SOURCE EXTRACT =>
Northern Health Trust chairman Jim Stewart is sacked
The chairman of the Northern Health Trust, Jim Stewart, has been sacked. It is the first time that a senior health manager has been removed from his post at a Northern Ireland trust.
The sacking follows a crisis in the trust’s accident and emergency provision, during which a number of health targets were not met.
Mr Stewart had refused to resign and said he was “very disappointed” that the health minister, Edwin Poots, had chosen to sack him.
Mr Poots said the chairman had fallen short of the high standards expected of someone in his position and confirmed that he has “terminated Mr Stewart’s appointment with immediate effect”.
The Northern Health Trust has been under considerable pressure, mainly due to the poor performance of the Antrim Area Hospital’s accident and emergency department.
For successive winters, the hospital has experienced excessive trolley waits with regular breaches to both its four and 12-hour targets.
In response to his sacking, Mr Stewart said he felt he had been made a “scapegoat”.
“I’ve been involved the public sector for 17 years and never once had my ability or commitment questioned – and even won a CBE award for my commitment in another role – so I really don’t understand and I feel the reasons are just fabricated,” he said.
On Monday, Mr Stewart had accused the health minister of victimising him for his refusal to sack Sean Donaghy, the chief executive of the Northern Health Trust, over the missed targets.
While Mr Stewart acknowledges that the Mr Poots did not directly ask him to sack Mr Donaghy, he said he felt under pressure to do so as the minister had told chairmen that heads would roll unless targets were met and people held to account.

EXERCISE INSTRUCTIONS =>
A - Reproduce the passage in the news report on Jim Stewart's sacking from "The sacking follows" to "to sack him.", word for word.
B - In the news report on Jim Stewart's sacking, how long does Mr Stewart say he has been involved in the public sector?
C - Carry the news report on Jim Stewart's sacking further from the point where it stops.

DATA LISTING =>
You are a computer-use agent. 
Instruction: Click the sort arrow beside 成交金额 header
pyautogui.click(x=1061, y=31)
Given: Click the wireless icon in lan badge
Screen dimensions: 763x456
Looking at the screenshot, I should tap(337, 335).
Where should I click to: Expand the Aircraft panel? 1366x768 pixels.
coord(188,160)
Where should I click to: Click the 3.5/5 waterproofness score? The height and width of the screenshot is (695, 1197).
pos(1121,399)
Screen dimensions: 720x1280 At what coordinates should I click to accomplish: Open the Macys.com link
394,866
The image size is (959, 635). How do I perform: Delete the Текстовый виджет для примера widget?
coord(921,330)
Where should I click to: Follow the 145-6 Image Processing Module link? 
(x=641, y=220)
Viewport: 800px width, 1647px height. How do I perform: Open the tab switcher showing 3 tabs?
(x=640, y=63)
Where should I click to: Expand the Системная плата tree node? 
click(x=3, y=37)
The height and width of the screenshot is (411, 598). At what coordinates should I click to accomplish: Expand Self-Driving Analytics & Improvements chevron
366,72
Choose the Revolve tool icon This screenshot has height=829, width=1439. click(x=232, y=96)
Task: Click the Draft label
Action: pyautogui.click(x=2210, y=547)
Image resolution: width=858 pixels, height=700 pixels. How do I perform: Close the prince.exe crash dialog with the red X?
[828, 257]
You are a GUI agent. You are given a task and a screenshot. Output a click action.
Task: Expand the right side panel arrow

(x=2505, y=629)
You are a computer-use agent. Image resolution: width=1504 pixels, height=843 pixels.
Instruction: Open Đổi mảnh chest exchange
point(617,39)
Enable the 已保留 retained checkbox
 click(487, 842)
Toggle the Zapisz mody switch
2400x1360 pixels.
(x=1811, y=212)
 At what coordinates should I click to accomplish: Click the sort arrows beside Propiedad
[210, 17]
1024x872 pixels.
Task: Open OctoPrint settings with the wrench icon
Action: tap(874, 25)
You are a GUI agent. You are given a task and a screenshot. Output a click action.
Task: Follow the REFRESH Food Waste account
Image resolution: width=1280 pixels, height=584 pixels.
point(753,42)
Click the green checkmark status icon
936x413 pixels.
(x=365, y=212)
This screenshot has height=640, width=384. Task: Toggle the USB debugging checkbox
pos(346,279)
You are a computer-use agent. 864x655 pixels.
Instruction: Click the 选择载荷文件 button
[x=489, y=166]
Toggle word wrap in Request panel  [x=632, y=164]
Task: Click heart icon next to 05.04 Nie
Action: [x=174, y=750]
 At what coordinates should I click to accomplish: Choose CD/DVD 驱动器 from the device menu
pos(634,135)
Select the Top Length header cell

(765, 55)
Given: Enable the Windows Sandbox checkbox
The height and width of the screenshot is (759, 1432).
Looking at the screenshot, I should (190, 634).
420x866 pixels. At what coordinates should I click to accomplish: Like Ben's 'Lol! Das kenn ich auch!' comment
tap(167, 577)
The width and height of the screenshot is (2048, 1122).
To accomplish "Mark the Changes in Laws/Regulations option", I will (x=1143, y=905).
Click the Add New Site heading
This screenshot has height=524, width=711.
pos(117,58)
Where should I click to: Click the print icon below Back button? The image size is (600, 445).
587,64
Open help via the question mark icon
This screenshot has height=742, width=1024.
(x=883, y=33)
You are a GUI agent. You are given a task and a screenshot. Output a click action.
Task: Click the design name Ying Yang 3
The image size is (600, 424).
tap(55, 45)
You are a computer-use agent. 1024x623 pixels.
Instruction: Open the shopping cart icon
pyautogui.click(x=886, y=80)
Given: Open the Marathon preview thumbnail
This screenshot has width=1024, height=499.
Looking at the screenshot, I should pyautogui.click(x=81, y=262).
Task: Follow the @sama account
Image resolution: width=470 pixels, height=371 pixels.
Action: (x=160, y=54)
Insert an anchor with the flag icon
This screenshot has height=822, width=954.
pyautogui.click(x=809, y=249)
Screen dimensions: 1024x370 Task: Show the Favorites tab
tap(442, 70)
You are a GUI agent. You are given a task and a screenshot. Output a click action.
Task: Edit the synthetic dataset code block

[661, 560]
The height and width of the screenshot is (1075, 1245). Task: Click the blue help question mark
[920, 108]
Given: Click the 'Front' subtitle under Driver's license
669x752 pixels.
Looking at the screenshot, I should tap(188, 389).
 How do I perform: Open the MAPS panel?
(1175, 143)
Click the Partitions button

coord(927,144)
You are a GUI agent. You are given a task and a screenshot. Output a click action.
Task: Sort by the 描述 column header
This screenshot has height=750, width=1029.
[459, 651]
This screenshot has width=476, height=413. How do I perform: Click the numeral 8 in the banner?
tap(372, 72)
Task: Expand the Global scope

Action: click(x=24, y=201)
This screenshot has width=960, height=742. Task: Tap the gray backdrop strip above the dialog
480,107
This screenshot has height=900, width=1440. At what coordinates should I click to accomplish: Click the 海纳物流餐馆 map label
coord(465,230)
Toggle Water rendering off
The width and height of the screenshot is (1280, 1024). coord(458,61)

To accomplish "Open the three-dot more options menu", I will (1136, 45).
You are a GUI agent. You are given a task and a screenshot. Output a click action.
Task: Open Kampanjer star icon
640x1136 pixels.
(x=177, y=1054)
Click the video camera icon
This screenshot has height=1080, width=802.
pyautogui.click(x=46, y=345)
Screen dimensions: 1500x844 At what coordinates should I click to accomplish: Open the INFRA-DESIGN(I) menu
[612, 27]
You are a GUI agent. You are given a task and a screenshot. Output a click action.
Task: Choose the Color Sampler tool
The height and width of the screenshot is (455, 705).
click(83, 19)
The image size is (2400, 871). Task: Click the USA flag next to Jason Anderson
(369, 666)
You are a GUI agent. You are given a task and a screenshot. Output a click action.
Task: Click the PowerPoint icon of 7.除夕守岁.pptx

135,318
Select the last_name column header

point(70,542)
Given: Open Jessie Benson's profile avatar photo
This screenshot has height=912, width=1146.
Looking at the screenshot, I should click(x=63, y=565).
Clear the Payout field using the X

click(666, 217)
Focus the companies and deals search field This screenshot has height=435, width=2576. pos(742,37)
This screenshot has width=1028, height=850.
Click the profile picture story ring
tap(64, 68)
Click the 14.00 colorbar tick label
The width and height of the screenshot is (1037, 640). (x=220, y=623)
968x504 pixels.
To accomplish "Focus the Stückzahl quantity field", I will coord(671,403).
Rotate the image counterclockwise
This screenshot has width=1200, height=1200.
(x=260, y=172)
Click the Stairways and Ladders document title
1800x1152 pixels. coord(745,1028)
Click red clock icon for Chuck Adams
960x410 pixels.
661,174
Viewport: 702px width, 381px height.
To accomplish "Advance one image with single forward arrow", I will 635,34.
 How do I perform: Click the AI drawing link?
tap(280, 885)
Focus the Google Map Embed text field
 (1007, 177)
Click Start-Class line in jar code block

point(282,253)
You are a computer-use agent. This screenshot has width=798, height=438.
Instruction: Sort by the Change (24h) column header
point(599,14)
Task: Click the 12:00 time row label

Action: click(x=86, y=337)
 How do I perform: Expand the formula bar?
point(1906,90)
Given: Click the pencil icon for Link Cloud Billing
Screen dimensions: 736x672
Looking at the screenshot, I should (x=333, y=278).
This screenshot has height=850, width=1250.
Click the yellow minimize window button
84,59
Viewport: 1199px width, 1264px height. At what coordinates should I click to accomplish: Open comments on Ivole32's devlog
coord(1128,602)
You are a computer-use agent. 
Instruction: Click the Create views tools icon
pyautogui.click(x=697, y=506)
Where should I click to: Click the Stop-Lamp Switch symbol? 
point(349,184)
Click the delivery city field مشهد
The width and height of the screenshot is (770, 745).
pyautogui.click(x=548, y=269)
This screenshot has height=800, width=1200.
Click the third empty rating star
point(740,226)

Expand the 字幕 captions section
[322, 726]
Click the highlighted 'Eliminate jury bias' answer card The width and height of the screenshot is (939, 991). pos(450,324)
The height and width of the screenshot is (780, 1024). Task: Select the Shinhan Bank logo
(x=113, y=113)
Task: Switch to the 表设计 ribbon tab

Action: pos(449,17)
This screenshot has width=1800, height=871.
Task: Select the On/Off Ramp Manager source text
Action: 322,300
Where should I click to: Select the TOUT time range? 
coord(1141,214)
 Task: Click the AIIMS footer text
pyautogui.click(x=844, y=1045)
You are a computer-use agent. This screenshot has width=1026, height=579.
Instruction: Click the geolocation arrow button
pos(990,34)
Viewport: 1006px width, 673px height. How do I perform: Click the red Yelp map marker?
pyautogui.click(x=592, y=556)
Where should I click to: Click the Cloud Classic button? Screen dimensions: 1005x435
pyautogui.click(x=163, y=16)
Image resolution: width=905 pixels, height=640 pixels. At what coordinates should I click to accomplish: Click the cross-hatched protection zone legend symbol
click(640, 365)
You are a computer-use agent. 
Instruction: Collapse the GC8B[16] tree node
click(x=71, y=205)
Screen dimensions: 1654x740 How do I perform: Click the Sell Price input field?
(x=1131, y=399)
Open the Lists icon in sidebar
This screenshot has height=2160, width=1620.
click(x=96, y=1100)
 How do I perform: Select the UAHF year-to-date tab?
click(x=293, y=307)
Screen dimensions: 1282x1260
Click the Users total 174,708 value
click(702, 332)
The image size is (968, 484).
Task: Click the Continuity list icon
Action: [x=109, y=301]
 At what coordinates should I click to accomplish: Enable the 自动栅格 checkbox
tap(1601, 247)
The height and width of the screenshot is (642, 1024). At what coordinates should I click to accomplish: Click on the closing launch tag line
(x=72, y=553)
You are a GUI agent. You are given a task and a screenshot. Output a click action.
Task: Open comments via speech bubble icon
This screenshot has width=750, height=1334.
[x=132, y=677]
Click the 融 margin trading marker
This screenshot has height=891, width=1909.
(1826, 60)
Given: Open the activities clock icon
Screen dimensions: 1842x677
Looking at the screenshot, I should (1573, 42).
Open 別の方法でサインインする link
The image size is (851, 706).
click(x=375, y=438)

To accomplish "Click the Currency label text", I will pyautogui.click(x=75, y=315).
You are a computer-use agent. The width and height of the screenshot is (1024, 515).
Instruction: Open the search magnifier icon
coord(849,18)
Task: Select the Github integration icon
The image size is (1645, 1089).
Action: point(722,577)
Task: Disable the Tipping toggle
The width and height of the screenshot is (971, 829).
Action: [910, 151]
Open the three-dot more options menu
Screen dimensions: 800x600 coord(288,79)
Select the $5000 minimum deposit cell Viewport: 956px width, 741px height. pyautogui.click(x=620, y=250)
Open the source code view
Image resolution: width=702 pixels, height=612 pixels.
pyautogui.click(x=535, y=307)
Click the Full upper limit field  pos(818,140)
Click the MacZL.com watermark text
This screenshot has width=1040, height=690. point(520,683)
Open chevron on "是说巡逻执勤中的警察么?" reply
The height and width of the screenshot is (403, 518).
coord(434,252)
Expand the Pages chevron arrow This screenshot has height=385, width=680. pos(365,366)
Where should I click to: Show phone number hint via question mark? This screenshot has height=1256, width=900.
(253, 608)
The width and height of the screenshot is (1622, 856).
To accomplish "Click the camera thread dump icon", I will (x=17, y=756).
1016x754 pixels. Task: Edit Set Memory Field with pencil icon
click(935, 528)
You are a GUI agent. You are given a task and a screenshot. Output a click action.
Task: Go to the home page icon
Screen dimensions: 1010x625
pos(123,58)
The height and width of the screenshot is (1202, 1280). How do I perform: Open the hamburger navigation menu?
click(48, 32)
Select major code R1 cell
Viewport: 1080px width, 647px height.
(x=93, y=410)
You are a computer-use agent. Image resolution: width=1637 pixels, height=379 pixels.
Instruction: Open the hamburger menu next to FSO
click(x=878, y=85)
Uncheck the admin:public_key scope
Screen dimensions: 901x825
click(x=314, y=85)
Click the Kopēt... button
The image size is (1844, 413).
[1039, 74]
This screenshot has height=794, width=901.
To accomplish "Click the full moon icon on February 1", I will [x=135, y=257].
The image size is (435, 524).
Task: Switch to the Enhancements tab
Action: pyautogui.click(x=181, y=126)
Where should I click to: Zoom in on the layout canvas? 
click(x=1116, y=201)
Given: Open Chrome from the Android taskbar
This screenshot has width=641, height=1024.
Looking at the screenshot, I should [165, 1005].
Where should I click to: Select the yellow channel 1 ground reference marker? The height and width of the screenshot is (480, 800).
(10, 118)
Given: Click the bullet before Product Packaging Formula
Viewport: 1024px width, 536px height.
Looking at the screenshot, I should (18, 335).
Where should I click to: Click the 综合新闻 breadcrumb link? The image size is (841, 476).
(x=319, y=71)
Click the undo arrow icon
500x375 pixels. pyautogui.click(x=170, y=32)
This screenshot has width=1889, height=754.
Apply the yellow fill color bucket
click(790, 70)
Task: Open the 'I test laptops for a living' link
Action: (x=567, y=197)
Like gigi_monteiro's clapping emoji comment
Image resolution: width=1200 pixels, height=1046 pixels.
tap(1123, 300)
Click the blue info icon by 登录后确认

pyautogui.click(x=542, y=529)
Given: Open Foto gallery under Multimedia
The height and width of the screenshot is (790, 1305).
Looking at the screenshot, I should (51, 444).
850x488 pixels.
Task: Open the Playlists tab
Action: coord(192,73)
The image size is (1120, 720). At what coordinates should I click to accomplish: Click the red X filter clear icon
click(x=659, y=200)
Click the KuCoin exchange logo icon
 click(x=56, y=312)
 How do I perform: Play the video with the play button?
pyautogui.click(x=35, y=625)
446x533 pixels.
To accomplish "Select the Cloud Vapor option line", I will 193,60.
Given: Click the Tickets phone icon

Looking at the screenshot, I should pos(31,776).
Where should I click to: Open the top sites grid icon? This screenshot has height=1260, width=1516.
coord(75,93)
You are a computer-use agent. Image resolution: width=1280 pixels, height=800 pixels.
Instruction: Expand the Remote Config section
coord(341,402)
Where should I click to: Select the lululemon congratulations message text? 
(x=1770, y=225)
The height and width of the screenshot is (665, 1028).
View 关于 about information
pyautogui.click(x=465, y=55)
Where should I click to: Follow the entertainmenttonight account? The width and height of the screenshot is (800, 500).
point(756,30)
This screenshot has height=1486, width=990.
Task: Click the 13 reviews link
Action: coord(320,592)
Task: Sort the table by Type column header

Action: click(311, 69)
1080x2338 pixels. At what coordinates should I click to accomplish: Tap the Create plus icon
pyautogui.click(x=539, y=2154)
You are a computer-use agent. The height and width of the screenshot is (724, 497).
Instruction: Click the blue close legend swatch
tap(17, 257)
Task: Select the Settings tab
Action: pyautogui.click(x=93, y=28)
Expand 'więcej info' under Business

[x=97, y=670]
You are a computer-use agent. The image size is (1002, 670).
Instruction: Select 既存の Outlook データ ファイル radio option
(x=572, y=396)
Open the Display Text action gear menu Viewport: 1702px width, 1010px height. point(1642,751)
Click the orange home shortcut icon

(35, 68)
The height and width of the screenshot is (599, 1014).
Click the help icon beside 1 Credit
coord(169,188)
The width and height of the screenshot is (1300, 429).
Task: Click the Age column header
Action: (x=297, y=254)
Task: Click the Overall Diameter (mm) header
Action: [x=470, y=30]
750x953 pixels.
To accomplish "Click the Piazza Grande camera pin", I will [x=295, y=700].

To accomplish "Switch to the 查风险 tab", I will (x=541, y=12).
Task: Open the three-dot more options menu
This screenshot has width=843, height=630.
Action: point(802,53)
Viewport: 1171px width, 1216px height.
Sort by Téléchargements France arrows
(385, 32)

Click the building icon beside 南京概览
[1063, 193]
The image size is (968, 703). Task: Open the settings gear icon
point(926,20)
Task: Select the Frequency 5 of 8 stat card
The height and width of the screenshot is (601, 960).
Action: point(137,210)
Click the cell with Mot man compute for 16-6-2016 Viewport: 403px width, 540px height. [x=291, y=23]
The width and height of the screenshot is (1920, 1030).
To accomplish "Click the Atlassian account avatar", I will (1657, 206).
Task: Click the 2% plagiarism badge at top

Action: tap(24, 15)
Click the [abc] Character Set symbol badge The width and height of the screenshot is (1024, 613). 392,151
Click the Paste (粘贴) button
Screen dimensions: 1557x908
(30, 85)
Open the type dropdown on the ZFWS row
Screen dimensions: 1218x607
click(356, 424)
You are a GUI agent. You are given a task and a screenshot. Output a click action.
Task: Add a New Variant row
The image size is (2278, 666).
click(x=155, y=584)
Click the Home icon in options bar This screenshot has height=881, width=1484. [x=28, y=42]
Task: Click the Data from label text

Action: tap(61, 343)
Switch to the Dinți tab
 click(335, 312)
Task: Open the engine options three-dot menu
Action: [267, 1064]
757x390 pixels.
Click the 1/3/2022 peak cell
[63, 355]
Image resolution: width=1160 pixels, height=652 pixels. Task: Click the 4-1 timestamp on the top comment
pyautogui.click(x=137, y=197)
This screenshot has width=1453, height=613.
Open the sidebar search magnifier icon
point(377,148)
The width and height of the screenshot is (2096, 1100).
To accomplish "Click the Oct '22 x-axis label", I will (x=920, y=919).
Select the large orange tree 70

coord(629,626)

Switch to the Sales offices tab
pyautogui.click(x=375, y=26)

ANSWERS PER TASK =>
A -
The sacking follows a crisis in the trust’s accident and emergency provision, during which a number of health targets were not met.
Mr Stewart had refused to resign and said he was “very disappointed” that the health minister, Edwin Poots, had chosen to sack him.

B - 17 years.

C -
But in a statement on Friday, Mr Poots said the chairman’s remarks had been “very damaging to the reputation of the trust”.
The minster said: “Against a background of very serious and unresolved issues with the performance of the Northern Health and Social Care Trust on emergency care, I need to be sure that the leadership team are all working together to resolve the problem.
“Whatever may or may not have been said before Monday 10 December, it was wholly inappropriate for Mr Stewart to speak publicly as he did on Monday.”
Mr Poots said the remarks had “confirmed that Mr Stewart does not share my view that much better performance against the 12-hour standard for A&E Departments is both possible and essential in the short term”.
During that time there was a a serious outbreak of the hospital superbug, C. difficile, and most recently, the crisis in emergency care provision.
Earlier this year, the health minister, Edwin Poots said “heads would roll” if trusts did not achieve their targets.
In his statement, Mr Poots said that people in positions of responsibility such as Mr Stewart “must demonstrate the highest standards of corporate and personal conduct based on recognition that patients and clients always come first”.
“Regrettably, in addition to a number of performance issues at the Northern HSC Trust, upon which the chair was recently challenged by my department, Mr Stewart fell short of these high standards in recent days.”
The minister said the vacant post of chairman would be filled “as soon as possible”.
He added that until a new chair was appointed, the “existing board at the trust will elect an interim chair from its non executive directors”.